Barely attentive to anything that would prevent such horrors — Newtown, Aurora, Tucson — we are entranced by the gripping accounts and vigils and memorial services afterward.
We reflect on compelling examples of courage and calm like the teacher who herded her students into the closet and occupied them with Crayons and paper as shots rang out.
If we wanted fewer horrors, rather than more gripping reading and broadcast material, we could find other stories worth our time.
Like the one about whoever manufactured the bullets sprayed throughout Sandy Hook Elementary: Tell us about the process he used to construct ammunition designed to break up inside the body of a first grader.
It's a special kind of bullet, made for killing killers, but available to those who would kill innocents. And that, apparently, is just fine by America.
Hundreds of rounds were on and beside the body of the Newtown killer. Tell us about the means by which one would acquire that ammunition. Tell us about the multi-round magazines used in Newtown and Aurora and Tucson. Explain their sporting and self-defense purposes.
Did you notice once again the calls not to politicize America's latest gun massacre? Let the families grieve, goes the line. Prayers are in order, not any actual discussion of public policy that might save lives.
And when we run out of prayers and accounts of heroism and tragedy, we can get on with doing nothing.
I'm thinking, not so this time. This time we are going to have an actual policy discussion and not be deterred by the mere thought of stirring the National Rifle Association and assorted gun cultists into action.
A chilling irony: The day before the Newtown murders, Colorado Gov. John Hickenlooper, who had deferred on any discussion of new gun laws after the Aurora theater massacre, said that sufficient time had passed since that event to open up discussion about gun violence and what the state can do about it. This was top-of-Page 1 news in the Denver Post.

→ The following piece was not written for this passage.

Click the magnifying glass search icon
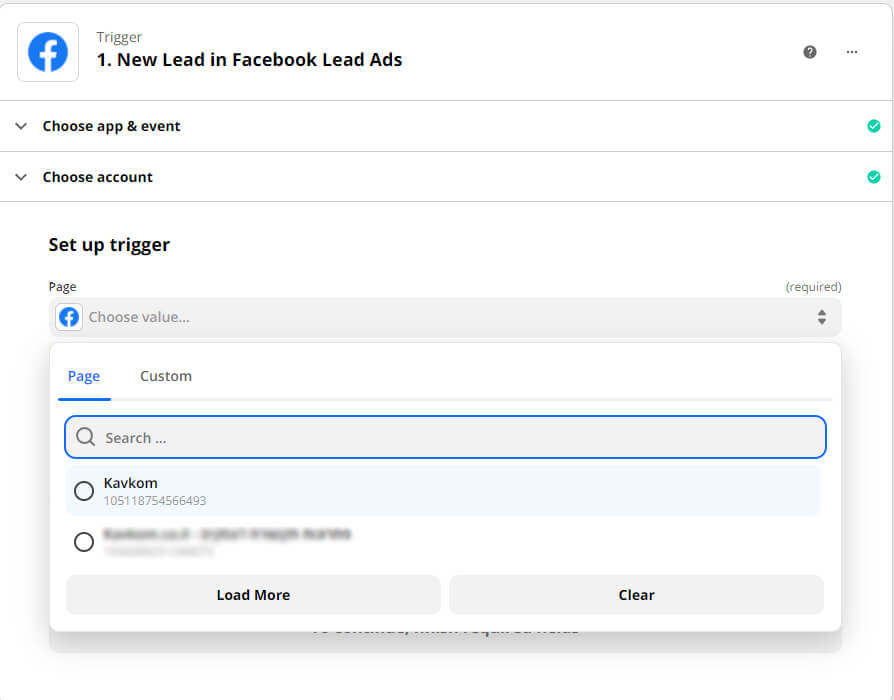Viewport: 894px width, 700px height. coord(86,437)
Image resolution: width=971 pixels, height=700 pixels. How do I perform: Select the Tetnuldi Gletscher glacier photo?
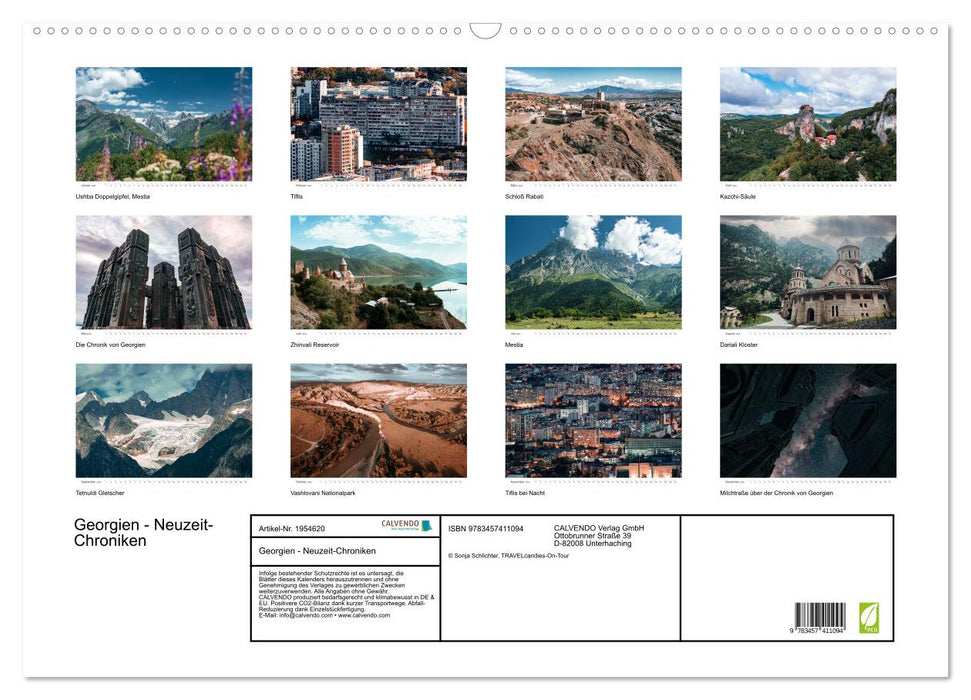coord(164,420)
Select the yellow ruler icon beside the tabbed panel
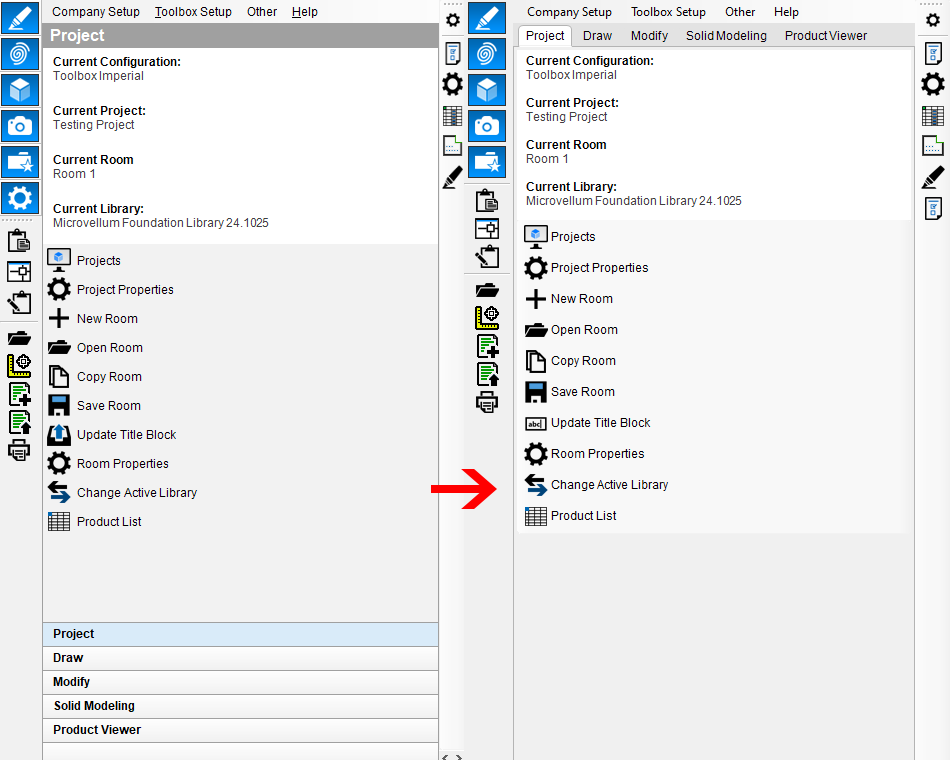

A Republican lawmaker was aghast. "The governor (a Democrat) has built this perception as a moderate," he told the Post. "I think this changes the perception."
So immoderate, so radical — to even speak about our gun culture and the people it kills.
Add them up. The Brady Center to Prevent Gun Violence has. Since the Tucson shootings in January 2011, America has endured 72 mass shootings.
Add them up. America loses 32 lives a day to gunfire. Over a year, that's 11,680, or more than three 9/11 attacks. At this very moment our government is doing something at countless points of contact to prevent another one of those.
According to the Brady Center, America's homicide rate is 6.9 times higher than 22 other high-income, high-population countries combined.
Try to pick apart the circumstances to demonstrate that tougher gun laws would have no bearing on Newtown's suffering. That's not the point, but that's the gun industry's ruse.
As President Obama said in his remarks from Newtown, it is beyond the pale that the nation would accept this bloodshed and just move on with daily commerce, including the unfettered sale of military-style weapons.
One key policy matter raised after the Tucson shootings will get new life: limits on high-capacity magazines. Thirty-round clips fed the AR-15 that killed so many at Sandy Hook Elementary.
No civilian needs that firepower. Sadly, our discussion has been driven, or blunted, by those who amazingly say they do. It's a little bit like the debate over lifesaving stem cell research, stopped by a micro-minority of Americans.
It's radical to talk about stricter gun laws? It's radical to look anew at military-style weapons, their ammo and their capacity? Get real, America. What's radical is to allow them to go uncontrolled. What's radical, to the point of pathology, is that until now this was a policy vacuum of which policy makers dared not speak.